Black Stuff.

I hit up Meijer late this afternoon with TC.

Brother offered to watch FoH while we went. I was all business the second we stepped foot in there. My scribbled list on a ripped envelope, my game face on.

I don’t mess around when it comes to stepping foot in a grocery store. I want in and out as fast as possible. I’m going for minimal pain.

I hauled through that place. I was feeling really good about myself. Because, well, 1. Hauling and 2. random people kept smiling at me. I love random people smiles. They bring The Happy.

When I caught up with TC, he looked at me sideways and said, what in God’s name is THAT on your face?

People. Listen. If it’s one thing I’m hyper aware of, it’s something that might be on my face. Because, well, 1. It’s my face and 2. How in the hell can I NOT not see something ON my face?

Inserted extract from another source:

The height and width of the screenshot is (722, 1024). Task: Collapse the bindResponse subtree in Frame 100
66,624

I quickly found a mirror and saw the black stuff in question on the side of my jaw line. I still have no idea what it was, though my best guess is dirt, from watering the flowers. But I don’t get HOW I got dirt on my face. I don’t even remember any dirt near the watering can.

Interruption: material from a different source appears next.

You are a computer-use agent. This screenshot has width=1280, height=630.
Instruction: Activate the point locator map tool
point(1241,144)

Ah, the greater mysteries of life.

See. Do you SEE what has happened to me here, People? Pre-baby me never would have spent her entire day walking around with black stuff dirt on her face.

Post-FoH me believes her random People are smiling at her when in actuality, they’re trying not to laugh out loud.

I think I’m really starting to fall in love with post-FoH me. She lives in oblivion on a lot of fronts. I think it’s serving her well.